For our prints, we are inspired by contemporary art, doodles, appropriation, and collage.  We are big fans of self-published zines and DIY culture. For jewelry, we both studied metalsmithing as undergrads in Texas. We love ancient Roman, Greek and Egyptian jewelry. Modernist jewelry from 1930-1960 is also a huge influence. We are big fans of Art Smith, who was an African-American Modernist who worked with simple, organic forms. We also love Robert Ebendorf and Herman Jünger, two contemporary metalsmithing pioneers.

Why are some of the shirt images upside-down?
It comes from the idea of the misprint, which we find can be more interesting and valuable than the the way it should be printed. We use some found imagery for our prints and find it visually more interesting to alter images by turning them upside-down, making it a double image, or adding an airbrushed or handdrawn element to it. It requires the viewer to think a little harder about it.

You guys are one of those awesome art-making power couples.

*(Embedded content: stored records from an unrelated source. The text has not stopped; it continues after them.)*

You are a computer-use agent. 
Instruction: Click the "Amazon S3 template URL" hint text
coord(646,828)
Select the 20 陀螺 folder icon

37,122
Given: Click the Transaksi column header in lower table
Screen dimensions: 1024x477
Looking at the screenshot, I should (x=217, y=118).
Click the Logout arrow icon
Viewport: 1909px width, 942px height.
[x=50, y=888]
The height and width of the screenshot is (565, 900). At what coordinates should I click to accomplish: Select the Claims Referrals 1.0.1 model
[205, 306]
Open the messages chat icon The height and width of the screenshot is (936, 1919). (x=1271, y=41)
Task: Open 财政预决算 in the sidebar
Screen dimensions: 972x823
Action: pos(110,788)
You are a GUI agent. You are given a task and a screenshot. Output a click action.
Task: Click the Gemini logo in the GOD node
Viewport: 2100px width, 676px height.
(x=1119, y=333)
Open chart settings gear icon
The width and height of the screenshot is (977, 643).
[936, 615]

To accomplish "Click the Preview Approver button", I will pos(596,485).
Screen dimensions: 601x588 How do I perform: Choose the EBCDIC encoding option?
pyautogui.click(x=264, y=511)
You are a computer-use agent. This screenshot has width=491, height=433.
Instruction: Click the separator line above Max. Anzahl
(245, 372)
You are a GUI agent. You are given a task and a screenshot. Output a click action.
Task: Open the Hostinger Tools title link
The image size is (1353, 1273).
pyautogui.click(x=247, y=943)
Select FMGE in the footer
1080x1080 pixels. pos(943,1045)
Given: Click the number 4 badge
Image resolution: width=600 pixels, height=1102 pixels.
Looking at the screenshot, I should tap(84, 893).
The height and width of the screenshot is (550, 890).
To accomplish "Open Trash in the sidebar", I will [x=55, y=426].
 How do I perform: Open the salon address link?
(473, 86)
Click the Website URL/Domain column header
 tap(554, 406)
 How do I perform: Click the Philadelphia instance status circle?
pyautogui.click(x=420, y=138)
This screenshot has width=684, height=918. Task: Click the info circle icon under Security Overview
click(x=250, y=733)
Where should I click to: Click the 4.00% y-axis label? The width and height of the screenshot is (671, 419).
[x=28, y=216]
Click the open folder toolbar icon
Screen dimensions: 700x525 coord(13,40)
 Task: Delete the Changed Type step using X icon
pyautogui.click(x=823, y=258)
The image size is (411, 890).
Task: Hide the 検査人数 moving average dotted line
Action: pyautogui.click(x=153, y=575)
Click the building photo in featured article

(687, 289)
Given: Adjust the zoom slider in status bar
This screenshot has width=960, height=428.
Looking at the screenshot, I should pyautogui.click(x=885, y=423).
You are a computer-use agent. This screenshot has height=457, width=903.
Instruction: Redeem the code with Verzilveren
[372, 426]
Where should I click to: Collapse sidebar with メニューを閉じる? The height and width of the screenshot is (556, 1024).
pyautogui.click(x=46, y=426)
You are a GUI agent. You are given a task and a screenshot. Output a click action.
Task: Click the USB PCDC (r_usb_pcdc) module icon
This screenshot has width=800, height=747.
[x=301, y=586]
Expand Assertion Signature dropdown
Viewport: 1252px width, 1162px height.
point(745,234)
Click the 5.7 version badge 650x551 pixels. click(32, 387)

If you could pick a legendary couple (fictional or otherwise) to dress up in L&B, who would they be and what would you put them in?
The artists Jasper Johns and Robert Rauschenberg. They were a couple from 1955-1961 and made some of their best work when they were together. Both artists, especially Rauschenberg, influenced us both when we started looking at Modern Art as undergrads. Johns and Rauschenberg made us realize that art could be anything. For Jasper Johns, obviously we would have him wear the Spiral Sweatshirt to go with his Target works. For Rauschenberg, we would have him wear our King Tut T (above) since we think he would have liked the historical reference and that it was also an upside-down image.  Coincidentally, Rauschenberg hails from where David grew up, the Golden Triangle in Southeast Texas!

Finally, what’s the best part of working at the Flea?
The Flea offers us instant feedback when we create something new. It is really valuable to our process and we can find out immediately if something will stick. In addition to that, the Flea has given us this awesome community of artists and dealers. We feel so lucky to be a part of it every weekend and to be surrounded by so many creative people that are passionate about what they do. The shoppers are pretty cool too—the Flea offers the best people-watching and we love that we get the chance to meet people from all over the world!